About this task
Transcribe, verbatim, every line from the start of the entries through the line that contains "YouTube (524, 1083)"; include both boundary lines and omit all others.

* * * *

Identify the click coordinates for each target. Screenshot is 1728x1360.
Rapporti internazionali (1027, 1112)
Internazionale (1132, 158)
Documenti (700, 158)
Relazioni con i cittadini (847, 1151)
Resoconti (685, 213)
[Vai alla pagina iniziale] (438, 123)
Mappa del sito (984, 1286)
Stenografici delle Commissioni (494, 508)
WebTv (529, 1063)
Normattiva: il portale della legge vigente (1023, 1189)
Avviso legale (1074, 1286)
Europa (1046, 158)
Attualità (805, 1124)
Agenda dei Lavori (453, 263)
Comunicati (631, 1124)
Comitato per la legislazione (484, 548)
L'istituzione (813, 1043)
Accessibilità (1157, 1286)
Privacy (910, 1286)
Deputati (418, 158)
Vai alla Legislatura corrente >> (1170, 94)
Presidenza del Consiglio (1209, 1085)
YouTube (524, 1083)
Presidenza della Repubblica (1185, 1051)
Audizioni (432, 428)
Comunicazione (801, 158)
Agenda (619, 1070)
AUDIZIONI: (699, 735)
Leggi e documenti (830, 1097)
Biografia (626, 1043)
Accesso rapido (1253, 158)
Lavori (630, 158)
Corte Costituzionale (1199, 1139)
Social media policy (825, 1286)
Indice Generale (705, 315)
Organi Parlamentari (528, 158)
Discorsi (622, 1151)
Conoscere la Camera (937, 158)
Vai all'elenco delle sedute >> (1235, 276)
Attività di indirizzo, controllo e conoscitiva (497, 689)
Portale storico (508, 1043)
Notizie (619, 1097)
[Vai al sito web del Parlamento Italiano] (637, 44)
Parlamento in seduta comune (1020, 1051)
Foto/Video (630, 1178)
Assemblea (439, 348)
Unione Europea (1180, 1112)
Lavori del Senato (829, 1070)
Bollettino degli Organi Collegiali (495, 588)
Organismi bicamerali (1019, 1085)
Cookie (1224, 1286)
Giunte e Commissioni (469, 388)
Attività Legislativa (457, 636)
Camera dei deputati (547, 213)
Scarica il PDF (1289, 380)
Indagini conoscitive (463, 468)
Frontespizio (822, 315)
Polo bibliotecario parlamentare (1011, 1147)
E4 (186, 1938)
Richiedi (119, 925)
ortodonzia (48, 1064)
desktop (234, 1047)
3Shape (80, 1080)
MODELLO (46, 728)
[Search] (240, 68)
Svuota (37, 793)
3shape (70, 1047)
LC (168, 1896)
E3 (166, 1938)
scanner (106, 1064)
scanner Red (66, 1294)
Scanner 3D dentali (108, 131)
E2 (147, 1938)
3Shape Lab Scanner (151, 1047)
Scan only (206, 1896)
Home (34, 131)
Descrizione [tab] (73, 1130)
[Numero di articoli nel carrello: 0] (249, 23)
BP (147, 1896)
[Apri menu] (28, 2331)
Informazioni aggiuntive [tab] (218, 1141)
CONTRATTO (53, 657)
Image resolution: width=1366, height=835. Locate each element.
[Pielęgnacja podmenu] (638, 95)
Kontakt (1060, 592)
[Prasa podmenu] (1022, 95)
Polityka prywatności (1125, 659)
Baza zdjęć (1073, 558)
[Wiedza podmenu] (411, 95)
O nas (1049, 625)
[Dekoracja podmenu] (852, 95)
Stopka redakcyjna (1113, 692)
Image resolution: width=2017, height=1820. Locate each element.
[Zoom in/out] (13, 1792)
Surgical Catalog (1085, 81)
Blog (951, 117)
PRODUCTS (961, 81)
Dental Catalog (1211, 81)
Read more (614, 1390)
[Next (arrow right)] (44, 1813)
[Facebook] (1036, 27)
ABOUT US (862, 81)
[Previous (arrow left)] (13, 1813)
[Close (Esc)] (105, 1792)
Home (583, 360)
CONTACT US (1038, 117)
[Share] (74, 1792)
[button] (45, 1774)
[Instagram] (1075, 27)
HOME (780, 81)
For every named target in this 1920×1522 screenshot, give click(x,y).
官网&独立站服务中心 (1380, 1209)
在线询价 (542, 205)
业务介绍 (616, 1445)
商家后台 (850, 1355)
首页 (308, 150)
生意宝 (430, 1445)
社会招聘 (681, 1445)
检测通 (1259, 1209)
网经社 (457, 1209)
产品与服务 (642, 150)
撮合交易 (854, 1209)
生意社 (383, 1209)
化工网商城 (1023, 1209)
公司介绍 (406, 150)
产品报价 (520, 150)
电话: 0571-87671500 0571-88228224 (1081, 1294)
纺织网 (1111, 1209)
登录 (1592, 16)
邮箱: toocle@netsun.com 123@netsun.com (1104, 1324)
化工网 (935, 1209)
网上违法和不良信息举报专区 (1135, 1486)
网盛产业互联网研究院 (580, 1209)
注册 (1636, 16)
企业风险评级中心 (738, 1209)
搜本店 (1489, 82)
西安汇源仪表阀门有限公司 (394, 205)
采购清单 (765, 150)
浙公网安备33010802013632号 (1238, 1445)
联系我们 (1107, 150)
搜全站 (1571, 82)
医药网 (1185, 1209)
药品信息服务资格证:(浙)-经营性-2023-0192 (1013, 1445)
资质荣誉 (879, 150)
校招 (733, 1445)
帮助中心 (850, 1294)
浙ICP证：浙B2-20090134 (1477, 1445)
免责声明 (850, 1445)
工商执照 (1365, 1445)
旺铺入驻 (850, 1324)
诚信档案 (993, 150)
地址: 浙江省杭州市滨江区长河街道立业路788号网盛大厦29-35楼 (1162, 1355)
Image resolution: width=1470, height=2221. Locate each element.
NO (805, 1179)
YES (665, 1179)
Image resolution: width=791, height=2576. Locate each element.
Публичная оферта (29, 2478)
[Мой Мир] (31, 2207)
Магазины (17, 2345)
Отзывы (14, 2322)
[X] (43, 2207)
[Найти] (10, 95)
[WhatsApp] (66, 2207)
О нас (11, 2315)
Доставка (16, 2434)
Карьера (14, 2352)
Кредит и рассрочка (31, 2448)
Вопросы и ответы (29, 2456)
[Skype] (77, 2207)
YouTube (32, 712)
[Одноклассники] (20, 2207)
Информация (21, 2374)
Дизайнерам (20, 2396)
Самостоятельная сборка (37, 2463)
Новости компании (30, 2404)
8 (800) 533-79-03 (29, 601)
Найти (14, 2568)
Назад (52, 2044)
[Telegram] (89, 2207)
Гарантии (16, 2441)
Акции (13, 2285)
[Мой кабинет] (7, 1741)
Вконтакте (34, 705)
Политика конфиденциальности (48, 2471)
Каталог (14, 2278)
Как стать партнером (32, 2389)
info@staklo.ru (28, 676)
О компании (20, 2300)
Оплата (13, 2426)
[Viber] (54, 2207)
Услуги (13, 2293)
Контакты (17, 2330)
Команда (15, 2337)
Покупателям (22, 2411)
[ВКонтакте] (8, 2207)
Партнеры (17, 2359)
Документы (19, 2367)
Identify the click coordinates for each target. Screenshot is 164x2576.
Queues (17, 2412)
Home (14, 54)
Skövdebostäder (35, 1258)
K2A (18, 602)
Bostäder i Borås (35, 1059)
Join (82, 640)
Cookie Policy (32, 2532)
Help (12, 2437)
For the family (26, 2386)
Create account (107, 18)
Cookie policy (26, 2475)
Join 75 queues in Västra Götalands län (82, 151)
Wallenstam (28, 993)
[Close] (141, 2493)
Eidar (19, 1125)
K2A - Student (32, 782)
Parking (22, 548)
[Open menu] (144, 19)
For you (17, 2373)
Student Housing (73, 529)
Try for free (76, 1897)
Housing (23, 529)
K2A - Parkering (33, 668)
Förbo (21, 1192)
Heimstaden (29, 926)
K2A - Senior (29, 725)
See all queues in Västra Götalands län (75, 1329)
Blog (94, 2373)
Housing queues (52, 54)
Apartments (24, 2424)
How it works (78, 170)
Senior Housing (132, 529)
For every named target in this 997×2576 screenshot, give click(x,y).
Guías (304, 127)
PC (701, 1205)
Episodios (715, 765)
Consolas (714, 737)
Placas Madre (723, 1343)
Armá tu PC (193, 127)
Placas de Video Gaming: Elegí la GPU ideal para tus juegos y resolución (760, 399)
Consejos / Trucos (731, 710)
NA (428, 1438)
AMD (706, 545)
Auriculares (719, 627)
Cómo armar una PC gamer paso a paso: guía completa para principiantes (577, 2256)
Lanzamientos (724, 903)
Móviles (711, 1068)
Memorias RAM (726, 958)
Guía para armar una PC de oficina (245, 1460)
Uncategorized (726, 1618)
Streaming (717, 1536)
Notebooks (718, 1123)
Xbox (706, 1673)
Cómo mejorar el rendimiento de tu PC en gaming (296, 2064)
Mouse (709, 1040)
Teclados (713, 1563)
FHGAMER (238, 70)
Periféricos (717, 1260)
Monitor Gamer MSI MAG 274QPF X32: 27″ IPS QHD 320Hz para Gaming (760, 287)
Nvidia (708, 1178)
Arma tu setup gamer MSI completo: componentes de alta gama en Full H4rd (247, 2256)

* * * *

Answer box
Identify the click coordinates for each target. Screenshot is 1728x1360.
Rapporti internazionali (1027, 1112)
Internazionale (1132, 158)
Documenti (700, 158)
Relazioni con i cittadini (847, 1151)
Resoconti (685, 213)
[Vai alla pagina iniziale] (438, 123)
Mappa del sito (984, 1286)
Stenografici delle Commissioni (494, 508)
WebTv (529, 1063)
Normattiva: il portale della legge vigente (1023, 1189)
Avviso legale (1074, 1286)
Europa (1046, 158)
Attualità (805, 1124)
Agenda dei Lavori (453, 263)
Comunicati (631, 1124)
Comitato per la legislazione (484, 548)
L'istituzione (813, 1043)
Accessibilità (1157, 1286)
Privacy (910, 1286)
Deputati (418, 158)
Vai alla Legislatura corrente >> (1170, 94)
Presidenza del Consiglio (1209, 1085)
YouTube (524, 1083)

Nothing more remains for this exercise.